Pai Natal, eu não quero matar a criança que vive dentro de mim, porque é ela que faz com que eu continue a acreditar que ainda é possível construir um mundo de paz e de amor, onde todas, mas todas mesmo, as crianças tenham direito a ser felizes e a ver respeitados os seus direitos universalmente aceites e mundialmente violados.

Pai Natal, eu não quero matar a criança que vive dentro de mim, porque é ela que faz com que eu continue a acreditar que envelhecer não é sinónimo de sofrimento mas sim um sinal de que somos aceites, compreendidos e respeitados como alguém que deu muito de si ao mundo, e que quando tivermos a idade que nossos pais têm, ou teriam, agora, não teremos de passar pelas privações e humilhações a que são sujeitos dia a dia.

Pai Natal, eu não quero matar a criança que vive dentro de mim, porque é ela que faz com que eu continue a acreditar que estará para breve o dia em que as mulheres serão vistas como companheiras, amigas, seres humanos iguais aos homens e não como seres que nasceram para sofrer na pele toda a espécie de marginalização, humilhação e desprezo com que ainda hoje são tratadas em tantas partes do mundo.

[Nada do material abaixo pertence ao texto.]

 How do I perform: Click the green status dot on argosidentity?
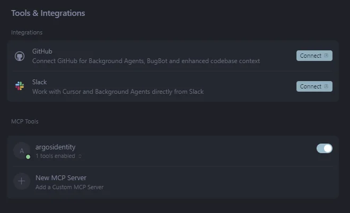point(28,157)
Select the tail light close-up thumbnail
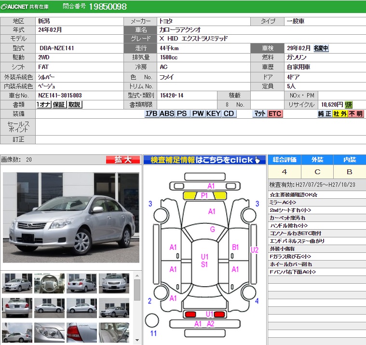This screenshot has width=366, height=345. click(x=81, y=332)
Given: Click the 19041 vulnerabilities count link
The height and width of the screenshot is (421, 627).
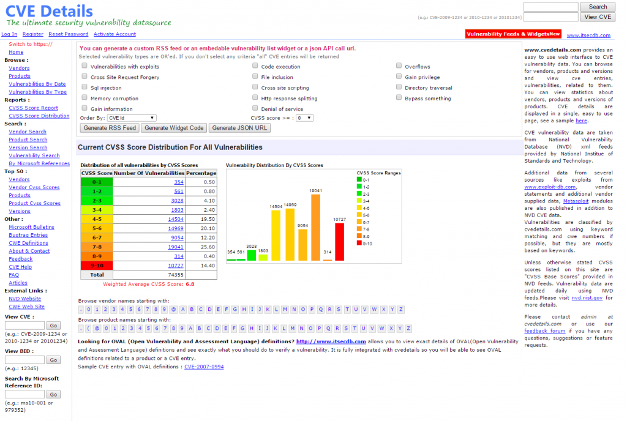Looking at the screenshot, I should click(175, 247).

Pai Natal, eu não quero matar a criança que vive dentro de mim, porque é ela que faz com que eu continue a acreditar que um dia os doentes sentirão, não dó, nem compaixão, mas sim compreensão para o momento difícil que atravessam e terão direito aos cuidados essenciais de saúde.

Pai Natal, eu não quero matar a criança que vive dentro de mim, porque é ela que faz com que eu continue a acreditar ainda me será dado a conhecer o mundo onde os deficientes não serão vistos como um obstáculo, um empecilho, um estorvo, uns inúteis para a sociedade, mas sim como alguém que somente nasceu algo diferente dos outros, mas que já tantos, e tantas vezes, provaram que basta acreditarem neles para que essa mesma sociedade que os marginaliza se venha a surpreender com as suas capacidades.

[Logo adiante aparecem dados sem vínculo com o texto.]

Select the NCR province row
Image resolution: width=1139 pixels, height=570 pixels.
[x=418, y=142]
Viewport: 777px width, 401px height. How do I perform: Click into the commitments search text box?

Pai Natal, eu não quero matar a criança que vive dentro de mim, porque é ela que faz com que eu continue a acreditar que um dia, os homens que detêm o poder, conseguirão colocar de lado as invejas, os ódios, as ganâncias que os têm levado a cometer tantas atrocidades contra os mais fracos, mais debilitados, menos preparados para enfrentar esse seu poder, sofrendo na carne, e na alma, os resultados desses sentimentos, frustrações, recalcados dos poderosos deste mundo.

Pai Natal, eu não quero matar a criança que vive dentro de mim, porque quero pedir-te uma prenda de NATAL.

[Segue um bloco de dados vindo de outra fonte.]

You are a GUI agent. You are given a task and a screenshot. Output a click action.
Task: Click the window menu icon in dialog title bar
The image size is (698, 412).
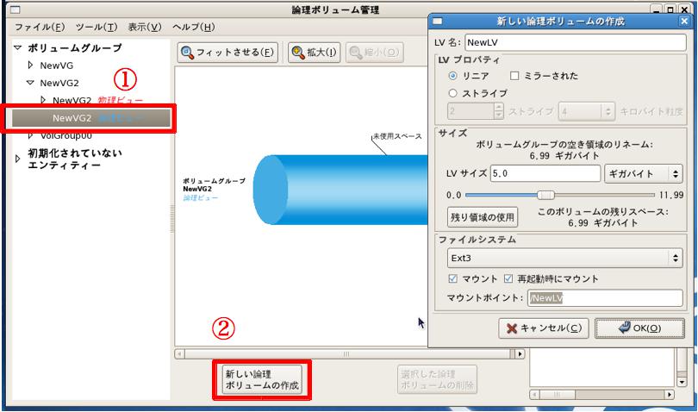click(438, 21)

Já devias estar a estranhar tanta prosa, já devias estar à espera que te pedisse algo, afinal todos te escrevem a pedir uma prenda, pois é verdade, quero pedir-te uma prenda, ainda por cima uma prenda muito especial, quero pedir-te PAZ para o mundo.

Poderá parecer-te um pedido difícil de satisfazer, mas não o é, não te peço que mudes o coração de quem manda no mundo, peço-te antes que impeças que homens com coração de pedra voltem a governar.

Pai NATAL, não te preocupes em comprar carrinhos telecomandados, pistas de comboios, Bonecas muito bonitas que até falam e cantam, dedica o teu tempo nessa cruzada de dar PAZ ao mundo e as crianças, essas mesmas que neste NATAL ficarão tristes por não terem o brinquedo que te pediram, te agradecerão no futuro por as terem deixado ser crianças, por poderem ser mulheres livres e respeitadas, por poderem adoecer com tranquilidade, por poderem envelhecer com honra e dignidade, por não recearem vir a ter um filho deficiente.

Sim Pai NATAL, é isto que te quero pedir.

Obrigado Pai Natal

FrancisFerreira (Um homem de 50 anos que continua a gostar de ser menino)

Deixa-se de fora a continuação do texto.